Advice to Management Stop stepping over the employees just to get ahead, and get a conscience please before everything is taken away from all us and the doors shut. Jan 22, 2015 I worked at C.H.I. Overhead Doors full-time (More than 3 years) Pros This company cares about their employees and will give raises accordingly. They appreciate hard work. Also if you ever need to lose weight, work in the Plant for a couple months and you will lose quite a bit of weight. You get a paid week for holiday shutdown after your first calender year. You also get an additional floating paid vacation after your 3rd calender year. You have 2 "Free Days" every six months. Free days are awarded by perfect attendance and not having an accident on the job. Excellent insurance benefits ( I miss those the most ) Cons Since the doors are "Made to Order", you never know when you are getting off work when you Walk in on Monday, and when you walk in on Friday. The bosses do, however, let you know when they know how late you are staying at work, and when you are leaving on Friday.

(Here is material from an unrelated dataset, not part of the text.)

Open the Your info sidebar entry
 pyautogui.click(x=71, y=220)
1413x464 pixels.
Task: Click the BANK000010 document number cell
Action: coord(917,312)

It is difficult to make plans Friday afternoon if you don't know if you are getting off at 1 p.m. or 5 p.m.If you are looking to move up in this company, your best bet might be Foreman of 2nd shift. But that is earned by working there a LONG time and acquiring leadership skills that the current supervisors can see that you've done.Realistically, to move up in this company, you either have to be Amish, have an Amish last name, or have a college degree with many credentials. Advice to Management The management system at C.H.I. overall is very good. If there is a problem, it will be resolved. The only issue is that there are "Select" Amish men that can just about get away with anything. This has to do with the fact that they know the bosses personally or that they are family with the bosses. This is very unprofessional and it needs to stop. The community relies on everyone sharing – Add Anonymous Review Dec 24, 2014 Pros You are part of the family and people here accept you. Many benefits good work environment Cons Arthur IL is out in the country Advice to Management Great Job
For more information, contact:Image 1 of 4 Is R-8.6 per inch even possible? The advertised R-value for Clopay’s model 9200 garage door strains credulity. If you’re shopping for a garage door, the door’s energy performance may not matter — especially if you don’t heat your garage. However, there are a few reasons why you might be looking for a well-insulated, draft-free garage door:second hand stable doors for sale cape town So, how do you tell a high-performance garage door from a lemon?garage door parts roswell “We sell high doors!”bi folding doors 27 inch Many garage-door manufacturers advertise the R-values of their doors: Should I Insulate My Garage Door?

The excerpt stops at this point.